Exploring the effects of dapirolizumab pegol on disease activity markers in SLE

The phase 3 PHOENYCS GO trial (NCT04294667) investigated the efficacy and safety of dapirolizumab pegol, a novel CD40 ligand inhibitor, for the treatment of systemic lupus erythematosus (SLE).

In this interview, we spoke with Dr Janet Pope (University of Western Ontario, London, Ontario, Canada) about the rationale, methodology and findings of her analysis of the PHOENYCS GO trial, investigating the effects of dapirolizumab pegol on markers of SLE disease activity, anti-double stranded DNA (anti-dsDNA) antibodies and complement proteins C3 and C4.

Abstract: Dapirolizumab pegol treatment and improvement in laboratory markers of disease activity in patients with systemic lupus erythematosus: 48-week results from a phase 3 trial. EULAR 2026, June 3– 6, London, UK.

Questions

1. What is the mechanism of action of dapirolizumab pegol? (0:21)
2. What do we already know about dapirolizumab pegol from the PHOENYCS GO trial? (1:09)
3. What was the rationale for your analysis evaluating markers of disease activity? (2:03)
4. Could you describe the design and methodology of your analysis? (3:28)
5. What were the key findings, and what are their clinical implications? (4:30)

Transcript

I’m Dr Janet Pope. I’m a rheumatologist and Professor of Medicine at Western University in the other London, so London, Ontario, Canada, and I’ll be presenting on behalf of several authors for the poster.

What is the mechanism of action of dapirolizumab pegol?

Dapirolizumab pegol or DAPI, we sometimes call it for short, is a CD40 ligand inhibitor. What does that mean? Well we know that B cells talk to T cells, and you can interfere with that activation by suppressing CD40. A CD40 ligand inhibitor will therefore downregulate or dampen inflammation through B and T cells.

DAPI is a PEGylated, large macromolecule that is present in the circulation. It could have other theoretical advantages going beyond any kind of labeling right now, for example in women who are pregnant, the drug does not cross the placenta. But that is for another day of discussion.

What do we already know about dapirolizumab pegol from the PHOENYCS GO trial?

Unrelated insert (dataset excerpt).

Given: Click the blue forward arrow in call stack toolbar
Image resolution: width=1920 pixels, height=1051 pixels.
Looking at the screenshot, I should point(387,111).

The PHOENYCS GO trial was a phase 3, randomized, controlled trial where patients with active SLE on background therapy stable dose, with or without glucocorticoids, were randomized to add either DAPI or placebo in a double-blinded fashion. We found that BICLA, which is a composite endpoint used in lupus trials, was strongly positive and statistically significantly superior to placebo. DAPI was also well tolerated and had improvements in other features of lupus.

What was the rationale for your analysis evaluating markers of disease activity?

The rationale was to determine, given that DAPI had already shown a clinical effect, what was happening with patients with respect to their markers of disease activity. These are not direct markers of disease activity. However, in general, positive anti-dsDNA antibodies and low complement proteins are considered markers of serologically active lupus. The rationale was to see what would happen to anti-dsDNA antibodies and the complement proteins with the active treatment, DAPI, versus placebo.

We want complement proteins C3 and C4 to normalize or to increase closer to normal, and we want anti-dsDNA antibodies to decrease. In both cases, the complements and the anti-dsDNA antibodies, there was a favorable improvement of these markers of inflammation with DAPI versus placebo. It was also significant, and took place quite quickly after the drug was started, so it was a fast and significant improvement in these activity markers of lupus.

Could you describe the design and methodology of your analysis?

This was a secondary analysis and not part of the main study, where presumably drug approval will occur as a result of the main outcome measurement.

This was really a secondary, exploratory analysis. Other lupus studies have also sought to determine if the drug is genuinely having an effect by improving markers of disease activity, such as anti-dsDNA antibodies and complement levels. That’s why this analysis was performed.

We looked at the mean group difference at each time point from baseline throughout the randomized controlled trial – around 48 weeks. This analysis looked at how rapidly things changed and whether placebo was different from DAPI.

What were the key findings, and what are their clinical implications? 

As expected, the placebo group didn’t change much, showing almost a flat line with no improvement. Whereas there was a rapid improvement with DAPI, with anti-dsDNA antibodies normalizing in many more patients or improving in level. A strongly positive anti-dsDNA antibodies result is a bad thing, whereas a weakly positive result is better. Complement levels also moved towards normal.

I think the clinical implications are that a drug showing positive results in patients with non-renal lupus, particularly those with skin involvement, joint involvement, low blood counts, positive serology, and other features of lupus, could, once approved, provide benefit to many patients with lupus. I think having the added data of normalizing anti-dsDNA antibodies and improving the complements in many patients gives some degree of reassurance that the drug is doing what it is supposed to and lowering markers of disease activity in lupus.